Passage:
════════
Gene device slashes the cost of decoding
- From: pluto <pluto@xxxxxxxxxxxx>
- Date: Tue, 02 Aug 2005 14:34:07 +0800
http://www.iht.com/articles/2005/08/01/business/dna.php
Gene device slashes the cost of decoding
By Nicholas Wade The New York Times
TUESDAY, AUGUST 2, 2005
A new kind of machine for decoding DNA may help bring costs so low that it
would be feasible to decode an individual's DNA for medical reasons.
The machine, developed by a U.S.-based company, 454 Life Sciences, was used
to resequence the genome of a small bacterium in four hours, its scientists
report in an article published online on Monday by the journal Nature.
In 1995, when the same bacterium was first sequenced, by Claire Fraser, it
required 24,000 separate operations spread over four to six months, she
said in an e-mail message.
The machine uses the chemistry of fireflies to generate a flash of light
each time a unit of DNA is correctly analyzed. The flashes from more than a
million DNA-containing wells, arrayed on a plate the size of a credit card,
are monitored by a light-detecting chip, the kind used in telescopes to
detect the faintest light from distant stars. Then they are sent to a
computer that reconstructs the sequence of the genome.
The decoding or sequencing of genomes has long depended on a chemical
process invented by Frederick Sanger in 1977. But genome centers based on
this technology are expensive to equip and operate.
For several years, biologists have been searching for a method that could
be miniaturized and made cheap enough to stimulate a range of new
applications.
Among several promising approaches, one called pyrosequencing has been
developed by Pal Nyren and Mostafa Ronaghi at the Royal Institute of
Technology in Stockholm.
The technique depends on separating the double helix of DNA into single
strands and building up new strands to complement the old ones. As each new
DNA base is added to a growing strand, a chemical component known as
pyrophosphate is discarded.
Nyren's team developed the chemistry to convert the discarded pyrophosphate
into a trigger for luciferase, the enzyme that fireflies use to generate
their light.
Because the chemists knew in each cycle which of the four DNA bases they
had added, a flash of light indicated the sequence at that point.
Ronaghi, who is now at Stanford University, said that he and Nyren had
developed the chemistry and showed it could be miniaturized and that 454
Life Sciences, having licensed their patents, had made the system
practical.
"What they have done here is very significant," Ronaghi said, noting that
the company had already sequenced 50 microbial genomes. "This is the first
step toward $1,000 human genome sequencing."
The Joint Genome Institute, a federal genome sequencing center in
California, has ordered one of the company's $500,000 sequencing machines
but has not yet installed it.
════════
Data provided:
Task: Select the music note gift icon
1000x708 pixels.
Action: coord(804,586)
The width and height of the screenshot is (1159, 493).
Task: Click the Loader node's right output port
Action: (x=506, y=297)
════════
Required tasks:
**a.** Translate this sentence from the DNA-decoding article into Spanish: "The technique depends on separating the double helix of DNA into single strands and building up new strands to complement the old ones."
**b.** Extend the article on the DNA-decoding machine with a few more paragraphs, picking up after its final sentence.

Set of answers:
**a.** La técnica se basa en separar la doble hélice del ADN en cadenas simples y construir nuevas cadenas que complementen a las antiguas.

**b.**
The machine's limitation is that at present it can only read DNA fragments
100 units or so in length, compared with the 800-unit reading length now
attained by the Sanger-based machines. That shorter span makes it harder to
reassemble all the fragments into a complete genome, said Paul Richardson
of the Joint Genome Institute, so that although microbial genomes can be
assembled, mammalian genomes may be beyond its reach at present.
Jonathan Rothberg, chairman of 454 Life Sciences, said the company was
already able to decode DNA 400 units at a time in test machines. It is
working toward sequencing a human genome for $100,000, he said, adding that
if costs could be further reduced to $20,000, the sequencing of individual
genomes would be medically worthwhile.
There would be little advantage at present in sequencing a patient's entire
genome, but in the medicine of the future, complete documentation about an
individual's genetic makeup could well provide a prognosis or indicate a
preferred treatment.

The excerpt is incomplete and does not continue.